Excerpt:
start

This 2006 built Bavaria came with a pretty classic winch layout: Working winches for mainsail, in- and out of the furling, reefing and other trimming lines are put on the coach roof to both sides of the entrance, Genoa winches on the coamings. None of them with “single handed sailing” in mind apparently, at least in a way single-hand-sailing is defined today. Thinking back to, for example, the Beneteau Oceanis 46.1 where all winches are put abaft and the helmsman can work all lines from there, this is just not possible on the Bavaria. Nevertheless, thanks to our fourth crew member, Mr. Autopilot, trimming sails and even performing tacks or gybes was a no-brainer. I found the size of the winches sufficient – which one cannot necessarily claim in some modern cruisers made for spare time good weather vocational sailing with clearly underdesigned winches and jammers.

end

Material provided:
start

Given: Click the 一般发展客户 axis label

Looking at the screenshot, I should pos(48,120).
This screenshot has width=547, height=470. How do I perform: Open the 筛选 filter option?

end

Exercise prompt: Copy out the passage on the Bavaria's winch layout word for word. Work from the sailing text only, not the data.

The output:
This 2006 built Bavaria came with a pretty classic winch layout: Working winches for mainsail, in- and out of the furling, reefing and other trimming lines are put on the coach roof to both sides of the entrance, Genoa winches on the coamings. None of them with “single handed sailing” in mind apparently, at least in a way single-hand-sailing is defined today. Thinking back to, for example, the Beneteau Oceanis 46.1 where all winches are put abaft and the helmsman can work all lines from there, this is just not possible on the Bavaria. Nevertheless, thanks to our fourth crew member, Mr. Autopilot, trimming sails and even performing tacks or gybes was a no-brainer. I found the size of the winches sufficient – which one cannot necessarily claim in some modern cruisers made for spare time good weather vocational sailing with clearly underdesigned winches and jammers.